WHAT YOU NEED TO DO:
Entries follow. Give back exactly the lines starting at the one containing "Where should I click to: Switch" and ending at the one containing "Task: Click the In[1] cell reference", and no other lines.

Collected data entries
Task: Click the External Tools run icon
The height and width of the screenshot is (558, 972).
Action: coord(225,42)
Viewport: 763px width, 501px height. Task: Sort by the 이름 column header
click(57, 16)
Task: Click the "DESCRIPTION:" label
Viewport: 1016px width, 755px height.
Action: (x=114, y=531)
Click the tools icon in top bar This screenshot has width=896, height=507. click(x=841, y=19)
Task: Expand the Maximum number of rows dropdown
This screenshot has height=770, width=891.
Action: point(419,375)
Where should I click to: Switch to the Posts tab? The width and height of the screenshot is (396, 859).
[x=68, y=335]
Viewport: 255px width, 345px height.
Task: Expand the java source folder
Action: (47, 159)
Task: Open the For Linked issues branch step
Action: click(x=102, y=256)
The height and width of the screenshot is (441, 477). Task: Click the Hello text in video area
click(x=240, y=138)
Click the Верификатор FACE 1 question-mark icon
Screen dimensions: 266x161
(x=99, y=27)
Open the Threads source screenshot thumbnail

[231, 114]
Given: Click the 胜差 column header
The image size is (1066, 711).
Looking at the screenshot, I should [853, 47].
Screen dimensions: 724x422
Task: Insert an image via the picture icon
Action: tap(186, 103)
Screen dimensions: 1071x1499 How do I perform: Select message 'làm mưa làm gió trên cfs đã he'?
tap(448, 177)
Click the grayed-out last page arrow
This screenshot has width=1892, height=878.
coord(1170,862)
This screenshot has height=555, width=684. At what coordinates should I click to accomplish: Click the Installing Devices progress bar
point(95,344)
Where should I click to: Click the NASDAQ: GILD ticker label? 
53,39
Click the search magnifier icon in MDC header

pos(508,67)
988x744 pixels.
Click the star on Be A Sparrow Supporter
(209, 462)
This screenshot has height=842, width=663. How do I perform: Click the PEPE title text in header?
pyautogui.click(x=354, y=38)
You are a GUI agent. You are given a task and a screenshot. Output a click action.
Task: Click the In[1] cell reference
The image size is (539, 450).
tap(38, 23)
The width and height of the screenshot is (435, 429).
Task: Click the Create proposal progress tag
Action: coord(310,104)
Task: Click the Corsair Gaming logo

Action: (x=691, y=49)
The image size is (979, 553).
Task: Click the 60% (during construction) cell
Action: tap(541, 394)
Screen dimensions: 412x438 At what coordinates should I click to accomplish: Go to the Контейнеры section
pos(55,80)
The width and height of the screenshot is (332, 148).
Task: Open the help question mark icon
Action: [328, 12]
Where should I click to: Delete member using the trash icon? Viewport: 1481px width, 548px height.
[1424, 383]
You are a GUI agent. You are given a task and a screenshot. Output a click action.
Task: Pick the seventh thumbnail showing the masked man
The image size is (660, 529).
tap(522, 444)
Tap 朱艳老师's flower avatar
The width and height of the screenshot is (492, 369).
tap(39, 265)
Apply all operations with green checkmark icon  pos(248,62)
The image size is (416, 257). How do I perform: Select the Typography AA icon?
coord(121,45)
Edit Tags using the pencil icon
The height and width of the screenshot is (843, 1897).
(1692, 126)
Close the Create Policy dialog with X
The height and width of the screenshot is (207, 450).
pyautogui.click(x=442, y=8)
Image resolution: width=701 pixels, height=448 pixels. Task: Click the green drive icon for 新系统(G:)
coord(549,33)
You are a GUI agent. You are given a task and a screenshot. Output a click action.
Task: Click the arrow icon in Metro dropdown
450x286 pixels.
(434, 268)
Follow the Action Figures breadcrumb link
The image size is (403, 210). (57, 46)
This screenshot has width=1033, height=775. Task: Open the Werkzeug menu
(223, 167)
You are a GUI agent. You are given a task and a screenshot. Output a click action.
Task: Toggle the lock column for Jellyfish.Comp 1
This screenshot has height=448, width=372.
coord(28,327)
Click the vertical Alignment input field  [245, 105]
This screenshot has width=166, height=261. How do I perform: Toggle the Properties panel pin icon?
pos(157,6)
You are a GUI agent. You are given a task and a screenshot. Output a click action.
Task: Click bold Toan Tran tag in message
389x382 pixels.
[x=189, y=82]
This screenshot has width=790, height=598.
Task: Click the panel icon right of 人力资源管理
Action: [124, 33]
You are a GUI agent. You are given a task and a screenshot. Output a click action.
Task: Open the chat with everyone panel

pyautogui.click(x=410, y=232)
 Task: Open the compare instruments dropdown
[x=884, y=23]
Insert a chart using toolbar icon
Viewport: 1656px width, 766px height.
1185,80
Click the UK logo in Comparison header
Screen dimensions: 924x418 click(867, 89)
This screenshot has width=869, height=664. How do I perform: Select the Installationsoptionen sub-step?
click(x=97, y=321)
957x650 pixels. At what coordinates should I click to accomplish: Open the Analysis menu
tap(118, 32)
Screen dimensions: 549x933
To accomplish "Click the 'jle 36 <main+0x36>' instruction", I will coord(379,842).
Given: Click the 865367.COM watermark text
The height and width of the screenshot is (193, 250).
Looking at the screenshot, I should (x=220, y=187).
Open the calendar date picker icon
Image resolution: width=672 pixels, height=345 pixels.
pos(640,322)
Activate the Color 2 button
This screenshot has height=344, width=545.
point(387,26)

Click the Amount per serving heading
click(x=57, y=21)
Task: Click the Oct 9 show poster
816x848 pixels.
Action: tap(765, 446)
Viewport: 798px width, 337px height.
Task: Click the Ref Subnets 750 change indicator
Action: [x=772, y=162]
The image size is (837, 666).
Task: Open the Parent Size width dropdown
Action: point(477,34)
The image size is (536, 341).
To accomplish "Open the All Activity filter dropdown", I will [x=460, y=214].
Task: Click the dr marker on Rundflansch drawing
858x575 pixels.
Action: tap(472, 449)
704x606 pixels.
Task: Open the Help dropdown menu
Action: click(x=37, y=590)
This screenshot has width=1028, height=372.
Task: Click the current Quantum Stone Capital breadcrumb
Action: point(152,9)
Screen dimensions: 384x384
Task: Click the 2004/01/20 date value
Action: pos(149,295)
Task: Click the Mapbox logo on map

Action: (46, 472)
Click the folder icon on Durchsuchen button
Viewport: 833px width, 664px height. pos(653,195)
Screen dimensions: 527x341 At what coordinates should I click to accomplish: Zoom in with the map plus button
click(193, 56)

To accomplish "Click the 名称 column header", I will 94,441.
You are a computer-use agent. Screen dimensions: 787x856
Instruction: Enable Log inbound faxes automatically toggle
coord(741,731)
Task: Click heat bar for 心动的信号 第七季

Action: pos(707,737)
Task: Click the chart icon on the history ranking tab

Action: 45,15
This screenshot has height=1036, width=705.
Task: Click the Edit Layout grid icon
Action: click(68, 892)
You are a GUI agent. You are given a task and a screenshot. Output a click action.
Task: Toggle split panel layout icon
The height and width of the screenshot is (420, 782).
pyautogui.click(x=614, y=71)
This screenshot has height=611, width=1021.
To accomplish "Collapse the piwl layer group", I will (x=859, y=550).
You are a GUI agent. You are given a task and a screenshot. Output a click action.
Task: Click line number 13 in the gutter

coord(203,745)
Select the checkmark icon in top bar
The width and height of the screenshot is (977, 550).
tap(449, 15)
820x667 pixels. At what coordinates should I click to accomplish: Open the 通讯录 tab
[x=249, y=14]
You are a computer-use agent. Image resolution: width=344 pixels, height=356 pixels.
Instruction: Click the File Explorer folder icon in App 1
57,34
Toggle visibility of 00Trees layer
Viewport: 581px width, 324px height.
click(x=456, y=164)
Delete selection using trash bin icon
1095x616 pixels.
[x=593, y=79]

THE COMPLETED TASK:
Where should I click to: Switch to the Posts tab? The width and height of the screenshot is (396, 859).
[x=68, y=335]
Viewport: 255px width, 345px height.
Task: Expand the java source folder
Action: (47, 159)
Task: Open the For Linked issues branch step
Action: click(x=102, y=256)
The height and width of the screenshot is (441, 477). Task: Click the Hello text in video area
click(x=240, y=138)
Click the Верификатор FACE 1 question-mark icon
Screen dimensions: 266x161
(x=99, y=27)
Open the Threads source screenshot thumbnail

[231, 114]
Given: Click the 胜差 column header
The image size is (1066, 711).
Looking at the screenshot, I should [853, 47].
Screen dimensions: 724x422
Task: Insert an image via the picture icon
Action: tap(186, 103)
Screen dimensions: 1071x1499 How do I perform: Select message 'làm mưa làm gió trên cfs đã he'?
tap(448, 177)
Click the grayed-out last page arrow
This screenshot has width=1892, height=878.
coord(1170,862)
This screenshot has height=555, width=684. At what coordinates should I click to accomplish: Click the Installing Devices progress bar
point(95,344)
Where should I click to: Click the NASDAQ: GILD ticker label? 
53,39
Click the search magnifier icon in MDC header

pos(508,67)
988x744 pixels.
Click the star on Be A Sparrow Supporter
(209, 462)
This screenshot has height=842, width=663. How do I perform: Click the PEPE title text in header?
pyautogui.click(x=354, y=38)
You are a GUI agent. You are given a task and a screenshot. Output a click action.
Task: Click the In[1] cell reference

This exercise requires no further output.